Like Drought Parched Earth The painful injuries sustained by tea pluckers

“I apply castor oil to my fingers and hold them over the fire. That is the medicine. For two days, I can pluck tea. After that, the pain comes back. So I treat my fingers again with castor oil” said tea plucker Perumal Danalechchumy, forty-nine years old.

Danalechchumy has five children; three of them go to school, and the other two work in Colombo. She was sixteen years old when she began plucking tea. Her fingers resemble the drought-parched earth – filled with cracks. The tea stains her hands, like blood.

“Plucking with these injuries is really painful. If you wear gloves, you can’t pluck. What’s to be done. I have to keep plucking, despite the pain.” Nirmala says. In some of the estates, the management discourages workers from wearing protective gloves, as it damages the tea leaves. Due to pain, some of the pluckers wear gloves in secret, despite this. Some others sew makeshift cloth coverings for their fingers.

If a plucker works for an average of thirty years, these injuries become permanent. This makes their mobility difficult later in life.

“With these injuries, I can’t even wash clothes. Still, that’s not so bad. The worst is that I can’t even eat with my hands properly – my fingers throb when I try to mix the rice.” M Gnanasothy has three school-going children.

To produce one kilogramme of tea, five thousand tea-leaves have to be plucked, according to Badulla Hindagala estate, Factory Officer Muthuarachchi.

“On average, Sri Lanka exports seven million kilogrammes of tea for a week. However nobody talks about the way this work injures the pluckers,” Muthuarachchi said. These pluckers spend three-quarters of their lives plucking tea – yet the management does not give them any medicine to treat their hands. They do not receive any compensation for these injuries.

#### Task prompt:
Name every person identified by name in the article on tea pluckers' injuries.

#### Available data:
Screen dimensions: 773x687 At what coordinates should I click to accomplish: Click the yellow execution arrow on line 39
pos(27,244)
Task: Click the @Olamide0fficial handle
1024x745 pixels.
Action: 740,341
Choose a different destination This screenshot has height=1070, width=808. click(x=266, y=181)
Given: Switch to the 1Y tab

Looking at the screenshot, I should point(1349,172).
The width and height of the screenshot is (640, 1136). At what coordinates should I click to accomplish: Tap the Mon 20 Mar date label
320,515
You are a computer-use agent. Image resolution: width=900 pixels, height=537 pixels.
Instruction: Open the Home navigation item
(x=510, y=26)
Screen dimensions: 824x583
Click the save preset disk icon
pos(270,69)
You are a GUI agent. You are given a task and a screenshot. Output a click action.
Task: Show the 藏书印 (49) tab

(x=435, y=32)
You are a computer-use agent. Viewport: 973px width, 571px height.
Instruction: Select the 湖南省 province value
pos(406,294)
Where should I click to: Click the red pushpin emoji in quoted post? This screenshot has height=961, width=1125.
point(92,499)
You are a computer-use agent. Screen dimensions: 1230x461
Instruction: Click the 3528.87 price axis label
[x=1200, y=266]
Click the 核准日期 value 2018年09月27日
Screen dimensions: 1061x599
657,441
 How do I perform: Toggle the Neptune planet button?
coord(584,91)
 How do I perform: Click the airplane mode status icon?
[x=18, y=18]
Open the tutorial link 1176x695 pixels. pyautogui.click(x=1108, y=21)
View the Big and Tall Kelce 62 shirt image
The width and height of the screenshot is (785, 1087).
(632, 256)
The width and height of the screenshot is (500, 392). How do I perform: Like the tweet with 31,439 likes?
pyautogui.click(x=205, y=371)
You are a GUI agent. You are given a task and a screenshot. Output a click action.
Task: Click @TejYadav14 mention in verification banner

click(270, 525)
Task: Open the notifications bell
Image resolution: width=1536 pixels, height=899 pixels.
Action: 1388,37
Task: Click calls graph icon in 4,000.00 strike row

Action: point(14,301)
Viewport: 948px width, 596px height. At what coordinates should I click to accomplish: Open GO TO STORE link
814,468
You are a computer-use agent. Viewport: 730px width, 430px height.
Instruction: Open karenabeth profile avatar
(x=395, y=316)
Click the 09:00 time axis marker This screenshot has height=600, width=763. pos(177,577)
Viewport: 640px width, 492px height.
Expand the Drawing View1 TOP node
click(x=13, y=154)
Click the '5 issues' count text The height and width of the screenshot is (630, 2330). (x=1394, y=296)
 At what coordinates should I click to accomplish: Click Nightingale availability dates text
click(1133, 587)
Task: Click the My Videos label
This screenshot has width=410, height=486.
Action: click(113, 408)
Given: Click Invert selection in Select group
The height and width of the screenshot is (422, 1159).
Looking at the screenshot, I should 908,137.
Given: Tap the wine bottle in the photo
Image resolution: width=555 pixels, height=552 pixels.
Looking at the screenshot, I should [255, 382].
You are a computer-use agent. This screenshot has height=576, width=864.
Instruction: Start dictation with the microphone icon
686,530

#### Written response:
Perumal Danalechchumy
Nirmala
M Gnanasothy
Muthuarachchi